**Stated problem:**
Reproduce the lines of the listing from the line with "Screen dimensions: 1400x862" up to and including the line with "pos(433,14)", substituting "documents" for "templates" and changing nothing else. Leave the pictures out.

**Exercise materials:**
____________________
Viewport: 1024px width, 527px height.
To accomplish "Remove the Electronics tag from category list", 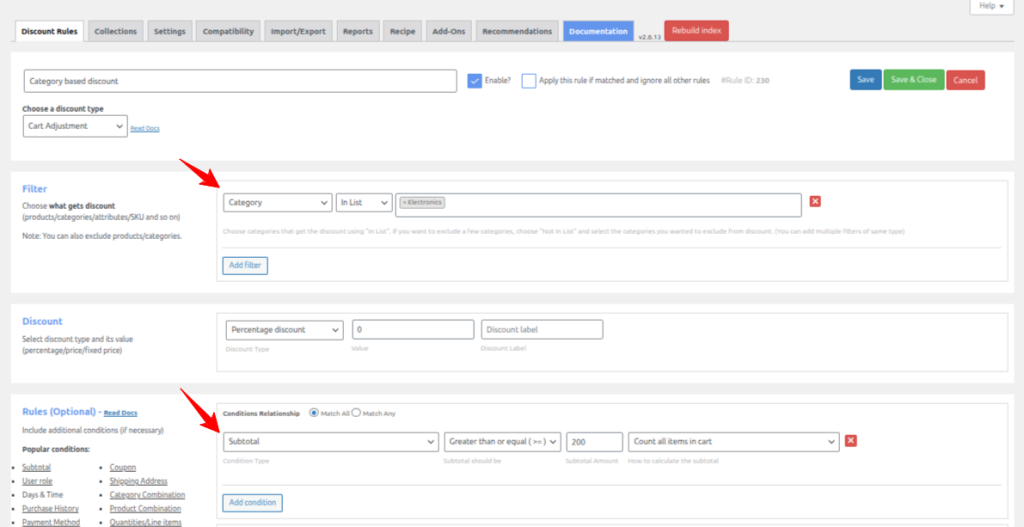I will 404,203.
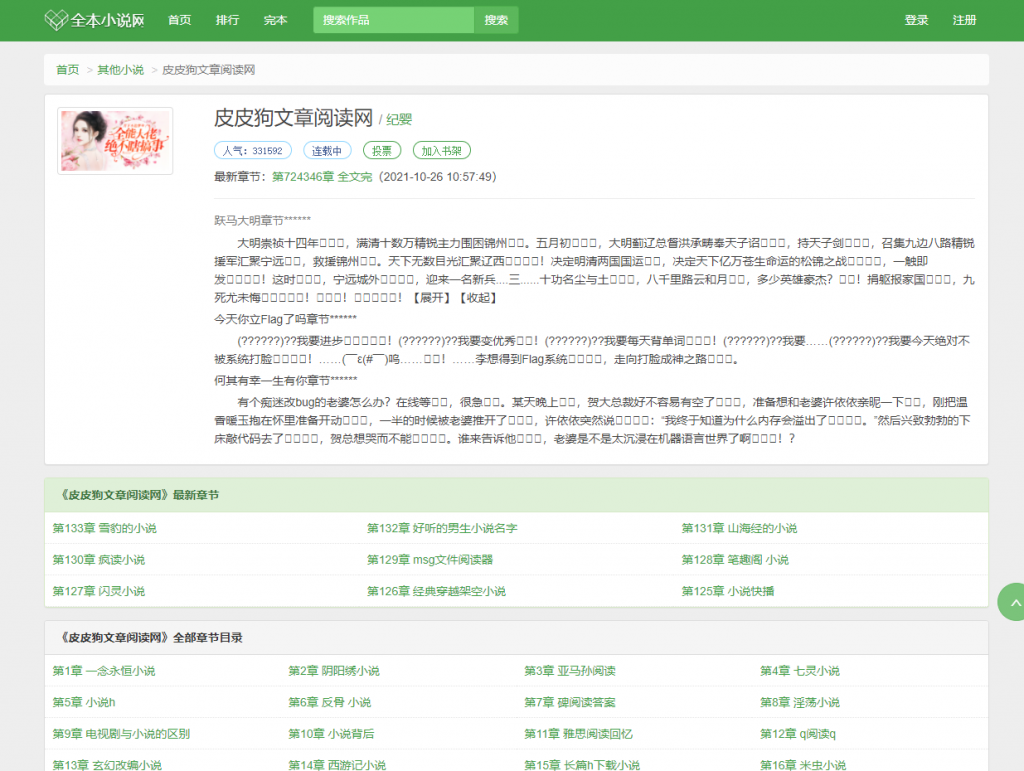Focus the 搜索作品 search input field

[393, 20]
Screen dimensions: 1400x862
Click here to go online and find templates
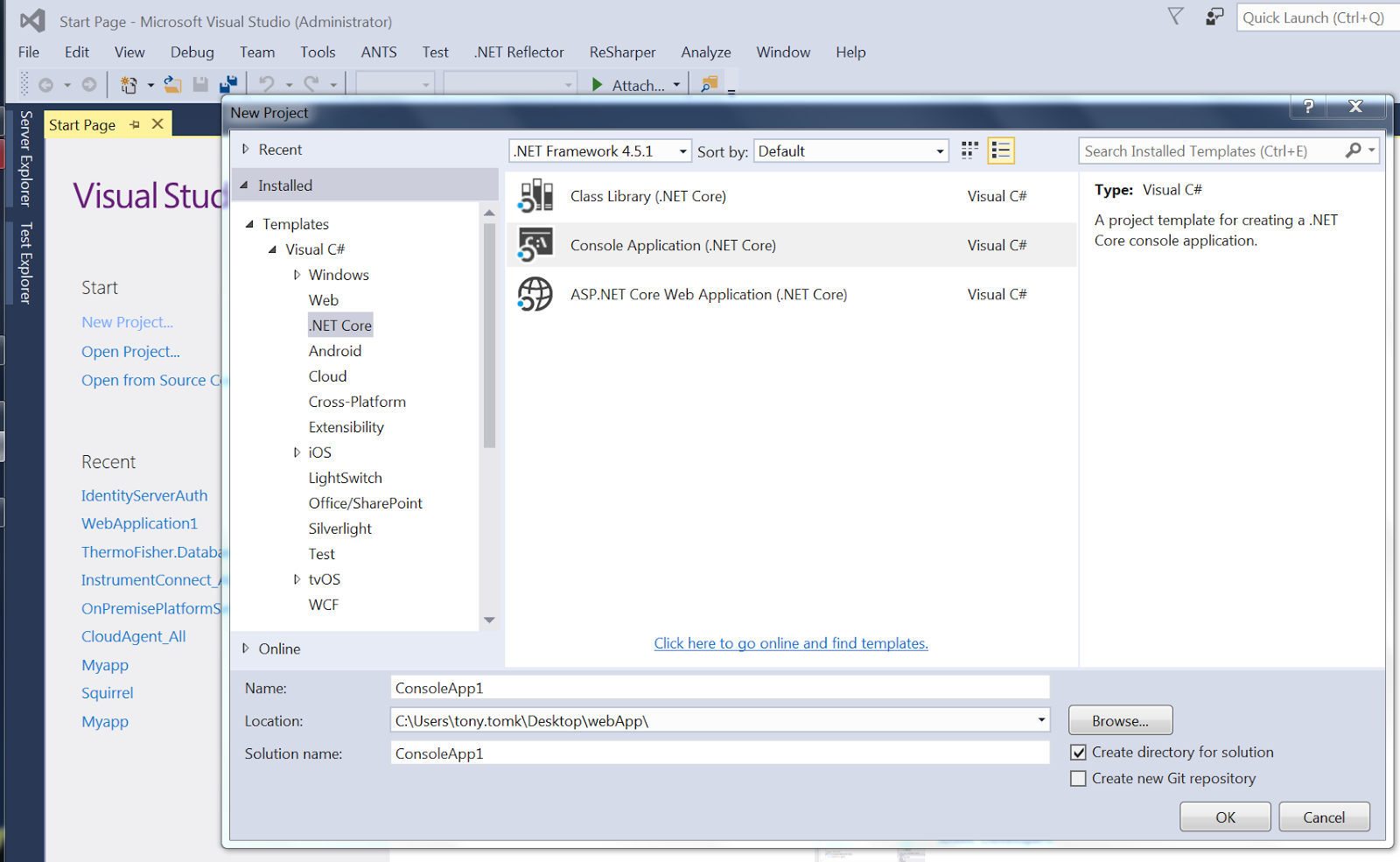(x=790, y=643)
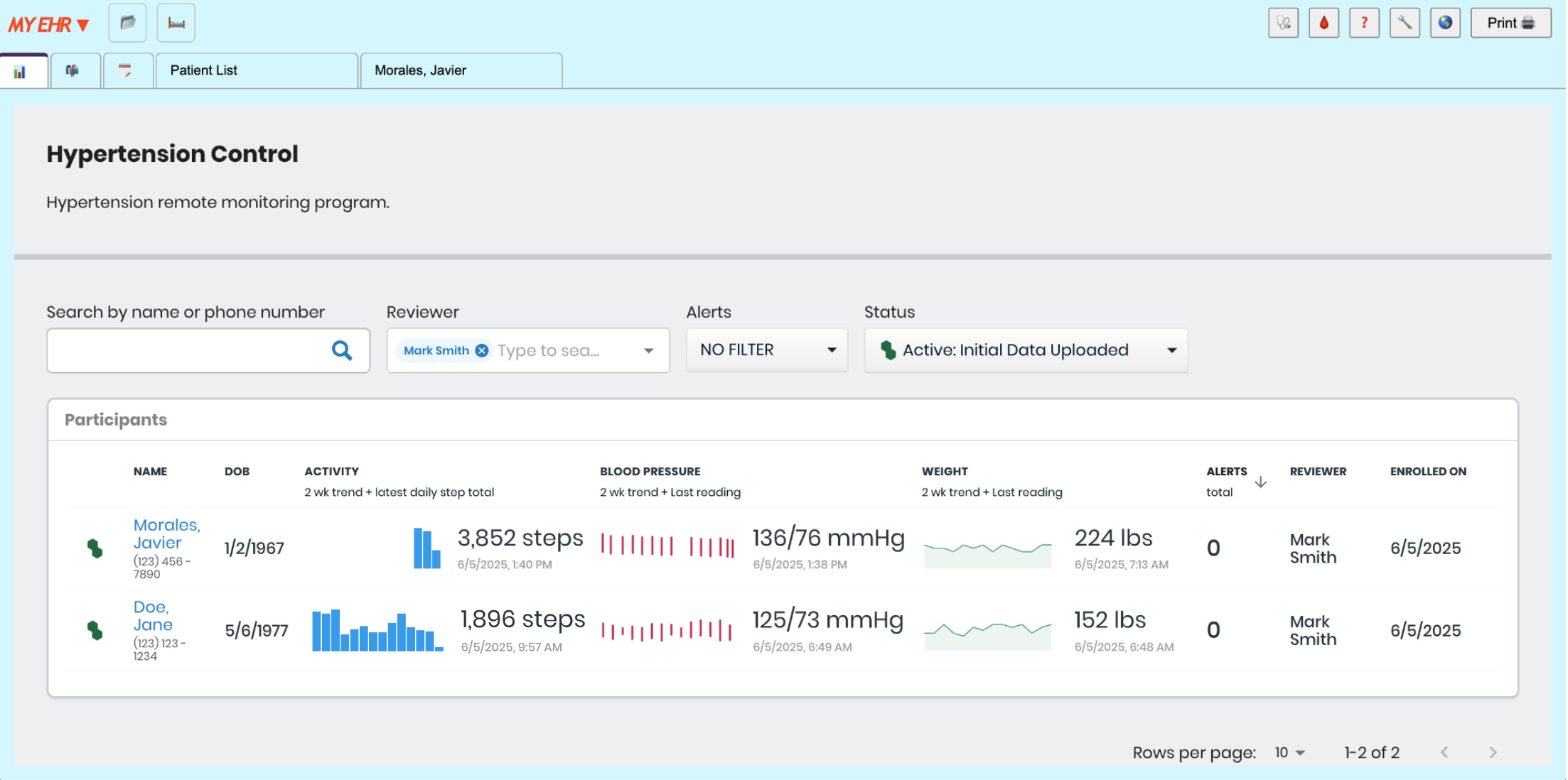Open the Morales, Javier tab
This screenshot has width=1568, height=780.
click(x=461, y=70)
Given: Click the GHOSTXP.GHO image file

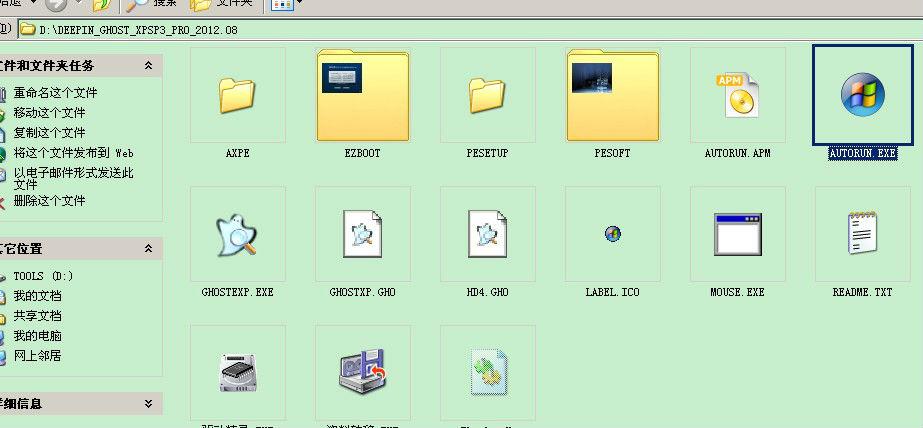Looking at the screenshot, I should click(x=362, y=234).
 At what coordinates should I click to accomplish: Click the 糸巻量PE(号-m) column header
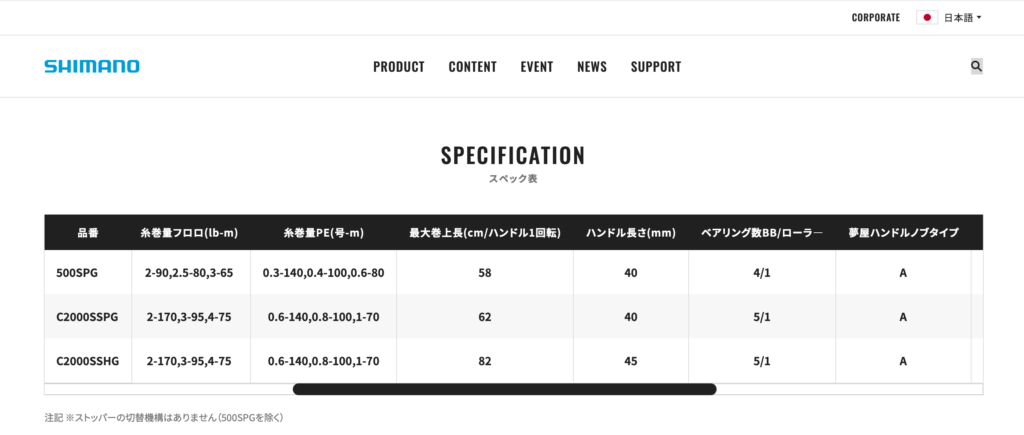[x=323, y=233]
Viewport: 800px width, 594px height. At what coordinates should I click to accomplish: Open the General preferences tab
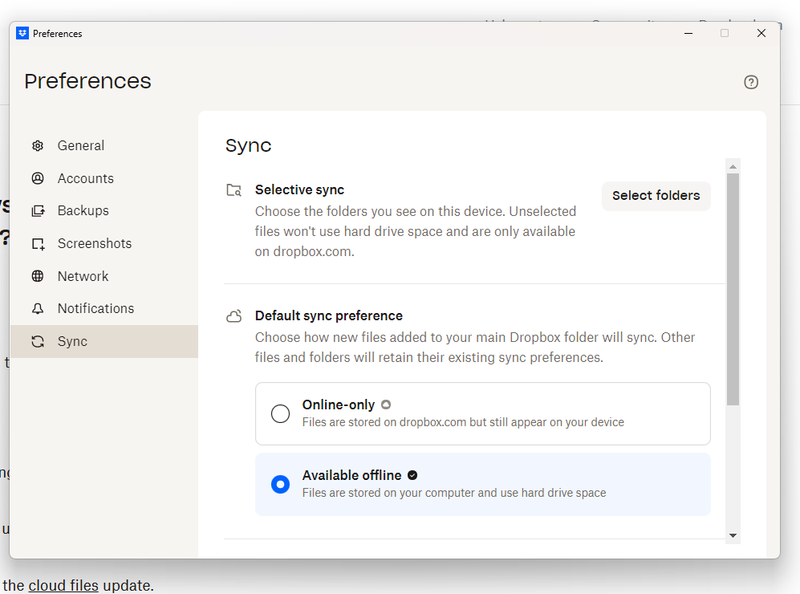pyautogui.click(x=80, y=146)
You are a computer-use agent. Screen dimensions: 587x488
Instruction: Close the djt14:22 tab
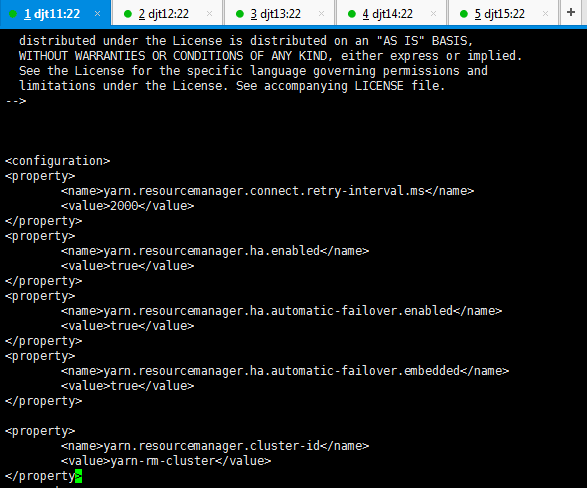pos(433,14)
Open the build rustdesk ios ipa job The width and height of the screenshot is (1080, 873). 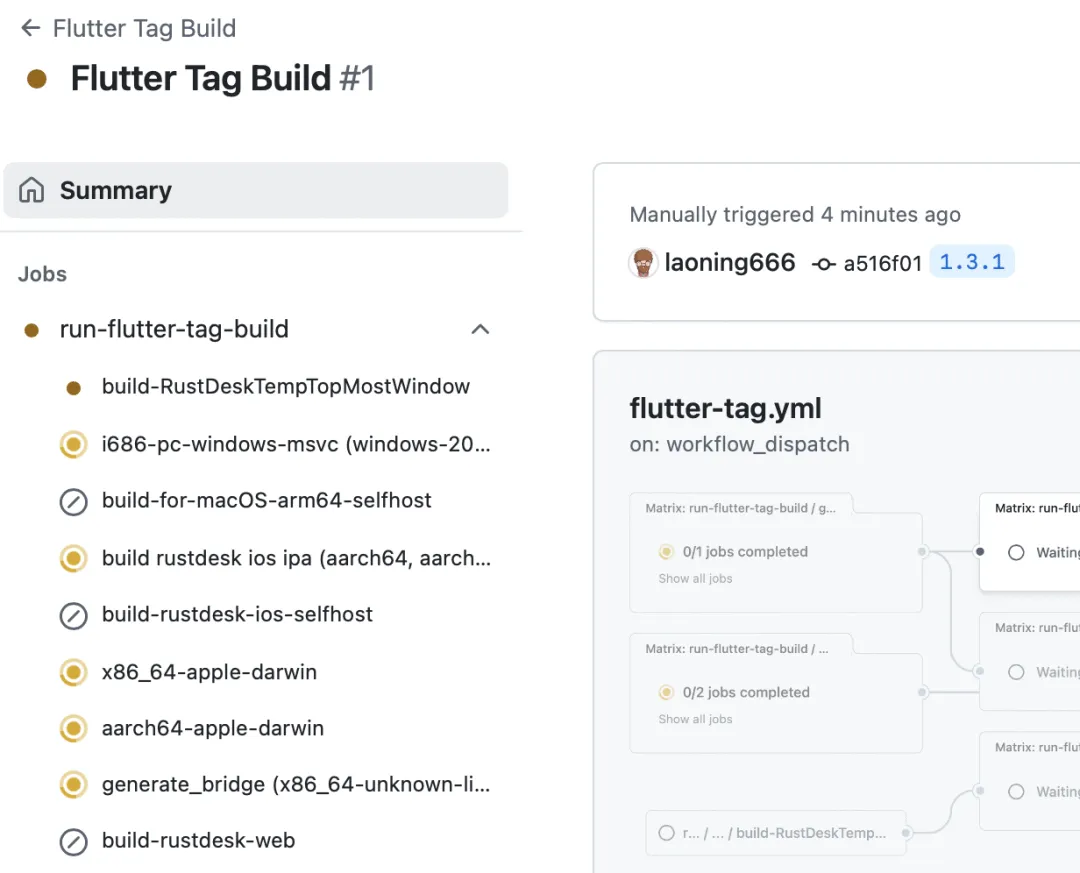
____________________
**Reply to the exercise:**
Screen dimensions: 1400x862
Click here to go online and find documents
(x=790, y=643)
Open the Morales, Javier tab
This screenshot has width=1568, height=780.
click(x=461, y=70)
Given: Click the GHOSTXP.GHO image file

Looking at the screenshot, I should click(x=362, y=234).
 At what coordinates should I click to accomplish: Click the 糸巻量PE(号-m) column header
[x=323, y=233]
Viewport: 800px width, 594px height. At what coordinates should I click to accomplish: Open the General preferences tab
pyautogui.click(x=80, y=146)
You are a computer-use agent. Screen dimensions: 587x488
Instruction: Close the djt14:22 tab
pos(433,14)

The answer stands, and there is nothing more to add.